Thursday, 1 October 2020

British Zoo Forced To Separate Foul-Mouthed Parrots Who Wouldn't Stop Swearing At Visitors

Billy, Eric, Tyson, Jade, and Elsie who all joined Lincolnshire Wildlife Centre’s colony of 200 gray parrots in August, were removed from view this week, The Associated Press reports.

The British zoo has been forced to separate five foul-mouthed parrots who wouldn't stop swearing at visitors after they encouraged each other to keep cursing.

“We are quite used to parrots swearing, but we’ve never had five at the same time,” said the zoo’s chief executive, Steve Nichols. “Most parrots clam up outside, but for some reason these five relish it.”

According to Nichols, none of the zoo's visitors complained about the parrots, and most found them amusing.

“When a parrot tells you to ‘f-— off’ it amuses people very highly,” he said Tuesday. “It’s brought a big smile to a really hard year.”

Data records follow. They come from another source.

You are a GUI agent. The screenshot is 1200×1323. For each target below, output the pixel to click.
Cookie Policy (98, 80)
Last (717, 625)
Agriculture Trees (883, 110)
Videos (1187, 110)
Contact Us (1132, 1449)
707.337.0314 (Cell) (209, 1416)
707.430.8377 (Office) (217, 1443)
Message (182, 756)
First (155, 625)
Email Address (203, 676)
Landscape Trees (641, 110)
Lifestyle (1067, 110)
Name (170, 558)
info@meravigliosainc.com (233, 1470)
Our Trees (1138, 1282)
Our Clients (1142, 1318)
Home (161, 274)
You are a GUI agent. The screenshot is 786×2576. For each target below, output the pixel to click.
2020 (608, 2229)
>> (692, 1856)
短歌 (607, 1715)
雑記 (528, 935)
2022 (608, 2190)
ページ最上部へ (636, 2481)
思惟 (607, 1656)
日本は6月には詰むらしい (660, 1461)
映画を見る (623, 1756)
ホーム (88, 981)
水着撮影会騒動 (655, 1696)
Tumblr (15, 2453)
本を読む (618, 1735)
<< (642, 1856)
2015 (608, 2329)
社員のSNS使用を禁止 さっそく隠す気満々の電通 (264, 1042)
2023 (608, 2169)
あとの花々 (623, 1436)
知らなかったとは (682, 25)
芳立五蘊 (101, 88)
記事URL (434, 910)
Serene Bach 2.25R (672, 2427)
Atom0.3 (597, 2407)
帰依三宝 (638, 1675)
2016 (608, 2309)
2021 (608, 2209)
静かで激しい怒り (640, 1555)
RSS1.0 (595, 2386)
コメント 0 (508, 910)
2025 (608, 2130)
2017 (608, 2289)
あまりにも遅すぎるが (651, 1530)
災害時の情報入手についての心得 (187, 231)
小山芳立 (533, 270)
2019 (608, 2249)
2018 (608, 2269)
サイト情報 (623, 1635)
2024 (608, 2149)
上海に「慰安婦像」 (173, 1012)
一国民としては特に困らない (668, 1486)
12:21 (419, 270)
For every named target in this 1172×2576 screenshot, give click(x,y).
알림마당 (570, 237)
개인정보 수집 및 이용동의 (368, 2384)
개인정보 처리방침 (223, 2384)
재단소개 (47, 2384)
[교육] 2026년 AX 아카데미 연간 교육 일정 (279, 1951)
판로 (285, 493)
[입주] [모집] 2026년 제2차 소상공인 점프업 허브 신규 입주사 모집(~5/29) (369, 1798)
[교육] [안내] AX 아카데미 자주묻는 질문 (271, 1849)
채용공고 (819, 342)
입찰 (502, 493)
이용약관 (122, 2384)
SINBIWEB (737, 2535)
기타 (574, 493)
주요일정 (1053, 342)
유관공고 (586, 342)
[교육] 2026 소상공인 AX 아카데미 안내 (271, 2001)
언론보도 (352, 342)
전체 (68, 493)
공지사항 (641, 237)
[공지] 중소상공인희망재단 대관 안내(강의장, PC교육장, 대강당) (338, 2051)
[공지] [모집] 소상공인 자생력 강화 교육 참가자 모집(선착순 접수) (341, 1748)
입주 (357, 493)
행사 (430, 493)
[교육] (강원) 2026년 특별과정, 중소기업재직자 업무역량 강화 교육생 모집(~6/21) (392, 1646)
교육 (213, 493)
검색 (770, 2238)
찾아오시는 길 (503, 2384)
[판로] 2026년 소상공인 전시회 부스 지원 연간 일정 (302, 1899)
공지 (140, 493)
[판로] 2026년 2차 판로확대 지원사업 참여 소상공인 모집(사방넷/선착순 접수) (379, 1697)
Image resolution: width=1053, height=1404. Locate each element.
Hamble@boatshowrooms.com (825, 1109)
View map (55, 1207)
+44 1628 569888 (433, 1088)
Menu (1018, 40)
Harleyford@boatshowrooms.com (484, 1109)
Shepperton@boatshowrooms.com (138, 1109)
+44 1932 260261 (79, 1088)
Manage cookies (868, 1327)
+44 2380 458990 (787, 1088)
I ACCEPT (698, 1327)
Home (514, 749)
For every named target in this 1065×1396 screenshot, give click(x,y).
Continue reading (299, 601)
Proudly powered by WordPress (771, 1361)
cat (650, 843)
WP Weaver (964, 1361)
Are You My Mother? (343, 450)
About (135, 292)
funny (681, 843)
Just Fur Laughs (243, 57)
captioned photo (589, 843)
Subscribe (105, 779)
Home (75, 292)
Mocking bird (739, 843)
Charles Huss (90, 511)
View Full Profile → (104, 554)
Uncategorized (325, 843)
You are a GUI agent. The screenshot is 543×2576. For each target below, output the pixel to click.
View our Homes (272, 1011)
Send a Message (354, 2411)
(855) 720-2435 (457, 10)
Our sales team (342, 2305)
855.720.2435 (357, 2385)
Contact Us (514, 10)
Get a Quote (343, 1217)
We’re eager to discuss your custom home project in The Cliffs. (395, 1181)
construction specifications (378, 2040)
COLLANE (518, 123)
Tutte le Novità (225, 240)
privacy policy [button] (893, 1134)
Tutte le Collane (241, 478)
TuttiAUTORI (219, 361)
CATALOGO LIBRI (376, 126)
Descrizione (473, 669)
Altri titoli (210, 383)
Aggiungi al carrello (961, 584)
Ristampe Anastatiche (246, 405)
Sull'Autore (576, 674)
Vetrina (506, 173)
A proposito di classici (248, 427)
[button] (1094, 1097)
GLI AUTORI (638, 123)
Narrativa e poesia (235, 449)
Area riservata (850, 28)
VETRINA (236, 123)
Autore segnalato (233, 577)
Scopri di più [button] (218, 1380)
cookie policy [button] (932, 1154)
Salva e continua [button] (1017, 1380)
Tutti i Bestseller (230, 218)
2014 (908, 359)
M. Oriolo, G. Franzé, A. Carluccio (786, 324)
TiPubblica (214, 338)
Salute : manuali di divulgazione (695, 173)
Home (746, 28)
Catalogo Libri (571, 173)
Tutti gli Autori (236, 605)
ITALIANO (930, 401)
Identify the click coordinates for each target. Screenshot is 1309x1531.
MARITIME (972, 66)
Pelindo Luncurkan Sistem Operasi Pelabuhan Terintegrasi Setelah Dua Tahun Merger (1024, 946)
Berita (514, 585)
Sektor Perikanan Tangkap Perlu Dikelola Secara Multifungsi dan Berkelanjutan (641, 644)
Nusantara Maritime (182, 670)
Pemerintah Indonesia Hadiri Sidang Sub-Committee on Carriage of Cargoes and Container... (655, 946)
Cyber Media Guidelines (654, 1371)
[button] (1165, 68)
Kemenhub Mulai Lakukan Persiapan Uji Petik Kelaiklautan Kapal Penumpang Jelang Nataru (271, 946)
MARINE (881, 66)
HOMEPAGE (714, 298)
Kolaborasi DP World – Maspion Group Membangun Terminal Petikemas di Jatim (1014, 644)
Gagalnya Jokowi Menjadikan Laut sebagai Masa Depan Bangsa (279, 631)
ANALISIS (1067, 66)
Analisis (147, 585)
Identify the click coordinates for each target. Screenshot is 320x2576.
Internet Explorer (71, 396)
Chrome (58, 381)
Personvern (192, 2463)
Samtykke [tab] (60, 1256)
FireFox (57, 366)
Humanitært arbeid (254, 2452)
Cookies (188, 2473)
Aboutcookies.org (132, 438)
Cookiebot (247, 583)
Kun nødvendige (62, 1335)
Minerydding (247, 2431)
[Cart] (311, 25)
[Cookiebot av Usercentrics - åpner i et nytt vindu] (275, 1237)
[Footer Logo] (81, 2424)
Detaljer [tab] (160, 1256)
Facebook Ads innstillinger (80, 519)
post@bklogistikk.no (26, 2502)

Nichols said the parrots have been separated to save children’s ears. They were moved to different areas of the park so they don't “set each other off,” he said.

Nichols told BBC News that the parrots "swear to trigger reaction or a response," so seeing people shocked or laughing only encourages the birds to curse more.

"With the five, one would swear and another would laugh and that would carry on," he said.

"I'm hoping they learn different words within colonies," Nichols added. "But if they teach the others bad language and I end up with 250 swearing birds, I don't know what we'll do," he added.